Your assignment ->
Reproduce, exactly and in full, the lines from the one with "The image size is (948, 534)." through the one with "Click the orange Compartir share button" in the data below; drop pictures.

(Stored items)
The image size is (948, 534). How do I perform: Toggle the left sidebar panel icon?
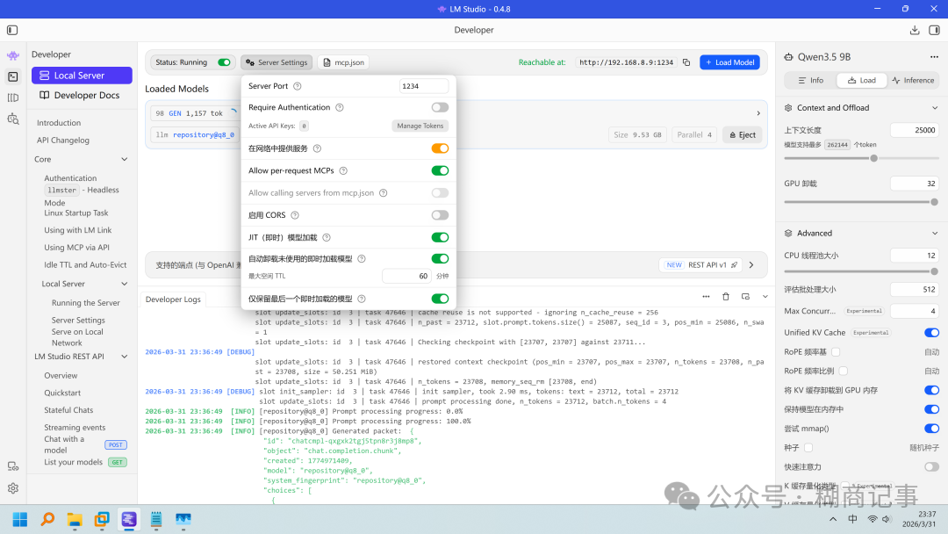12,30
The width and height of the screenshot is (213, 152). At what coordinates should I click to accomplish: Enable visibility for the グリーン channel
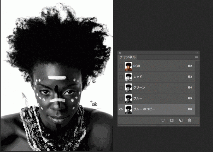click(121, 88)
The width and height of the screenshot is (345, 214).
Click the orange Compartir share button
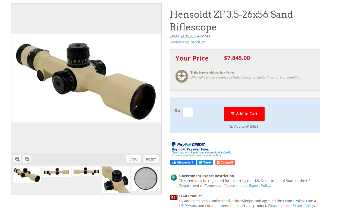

--

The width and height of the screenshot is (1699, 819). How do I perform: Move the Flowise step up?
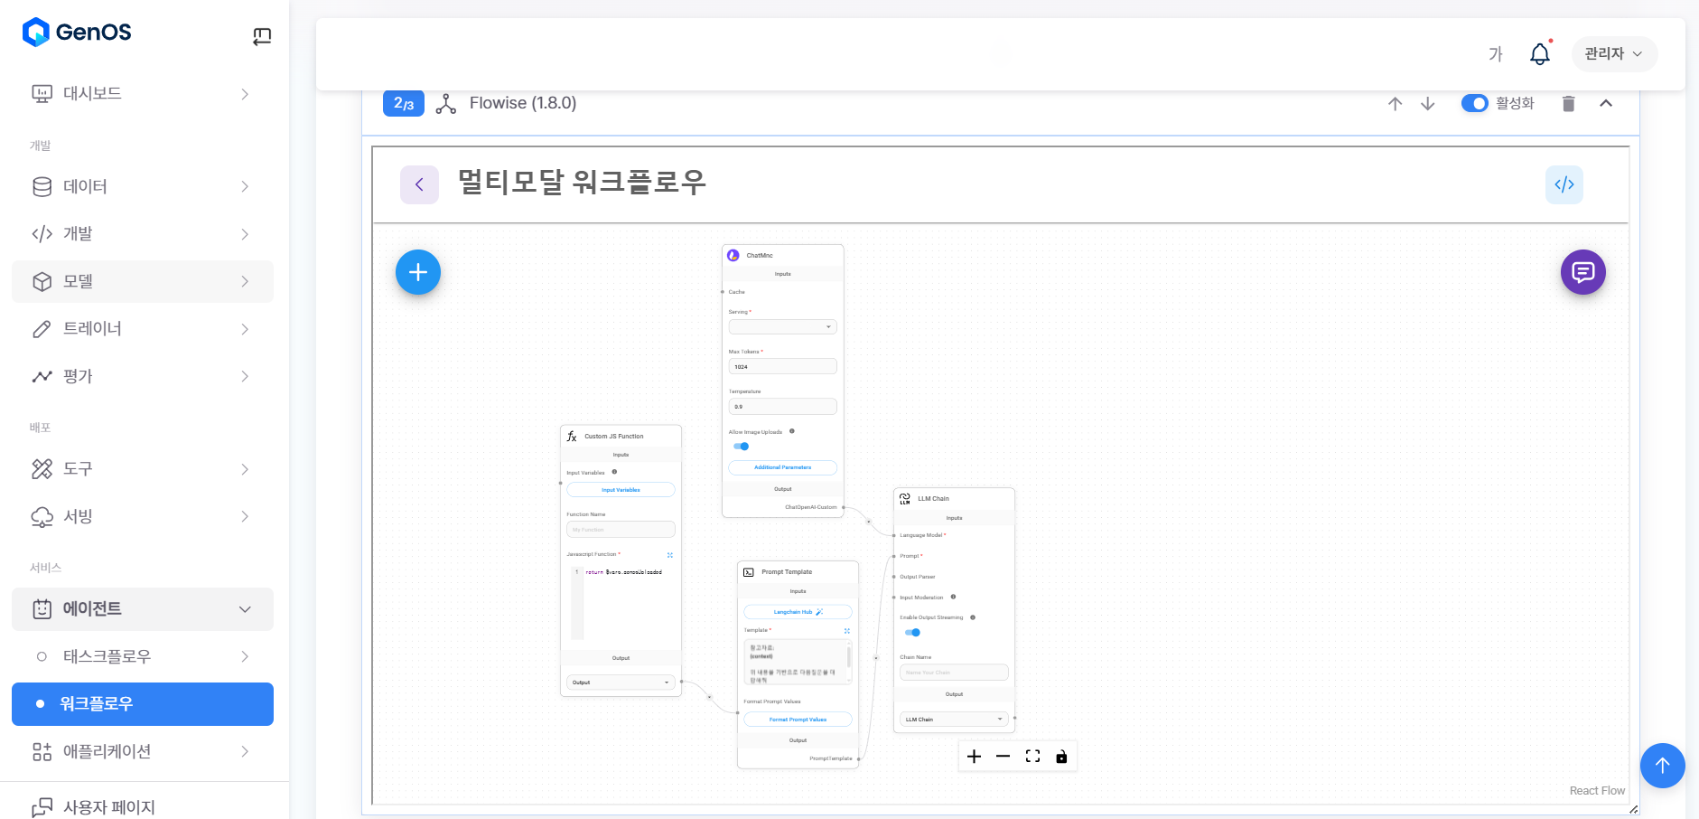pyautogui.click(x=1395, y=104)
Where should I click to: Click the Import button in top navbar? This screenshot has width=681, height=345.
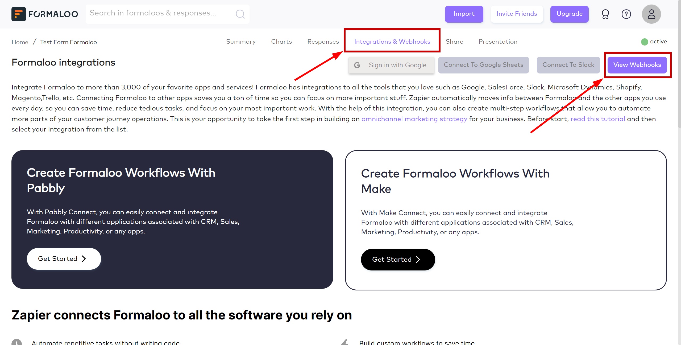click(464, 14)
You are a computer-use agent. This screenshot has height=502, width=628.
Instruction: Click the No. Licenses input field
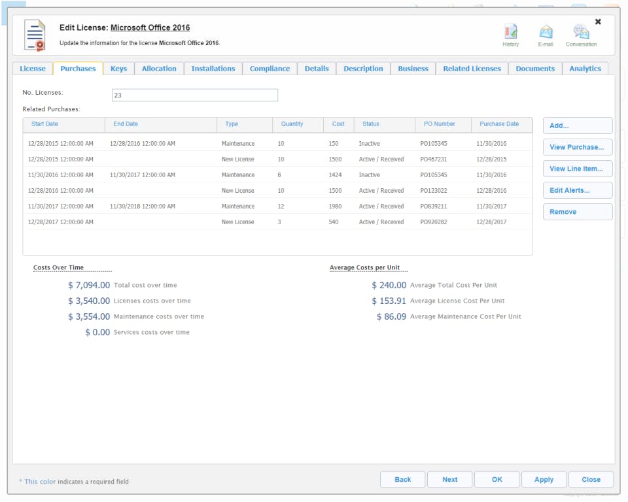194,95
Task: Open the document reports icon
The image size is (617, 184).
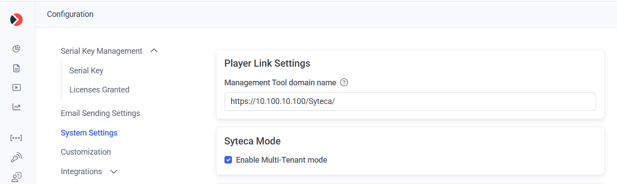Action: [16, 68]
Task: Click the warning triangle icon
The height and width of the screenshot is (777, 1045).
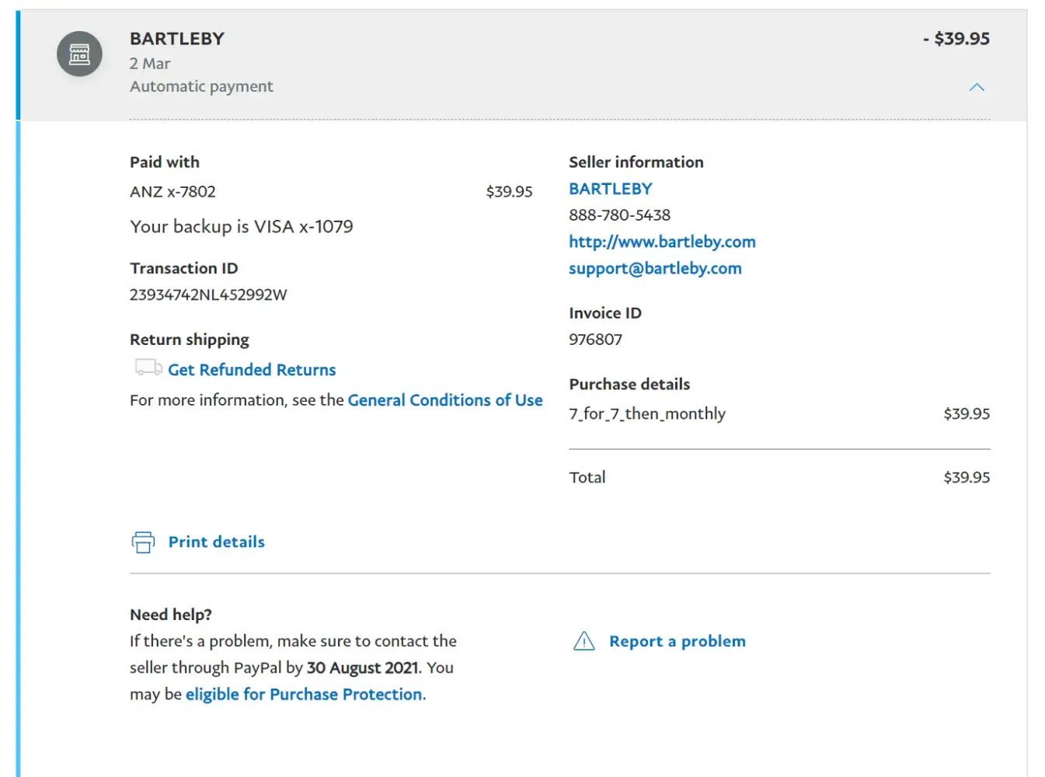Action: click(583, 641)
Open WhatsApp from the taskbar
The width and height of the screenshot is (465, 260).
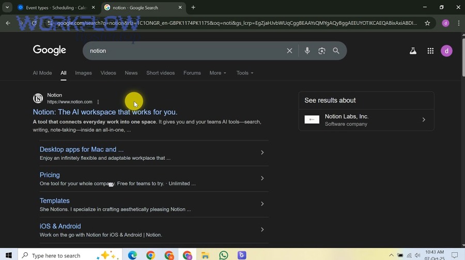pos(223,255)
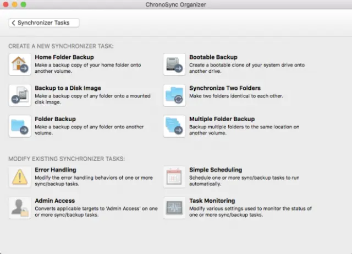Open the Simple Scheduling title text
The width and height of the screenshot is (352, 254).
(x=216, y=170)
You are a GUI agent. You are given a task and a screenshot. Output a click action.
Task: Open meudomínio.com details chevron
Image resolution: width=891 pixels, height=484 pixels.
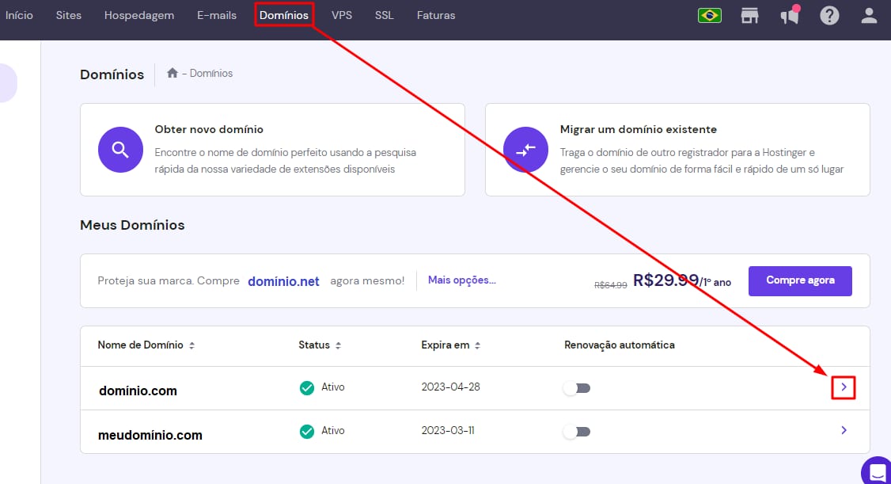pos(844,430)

Written response ->
The image size is (948, 534). How do I perform: Toggle the left sidebar panel icon?
12,30
The width and height of the screenshot is (213, 152). At what coordinates should I click to accomplish: Enable visibility for the グリーン channel
click(121, 88)
The width and height of the screenshot is (345, 214).
Click the orange Compartir share button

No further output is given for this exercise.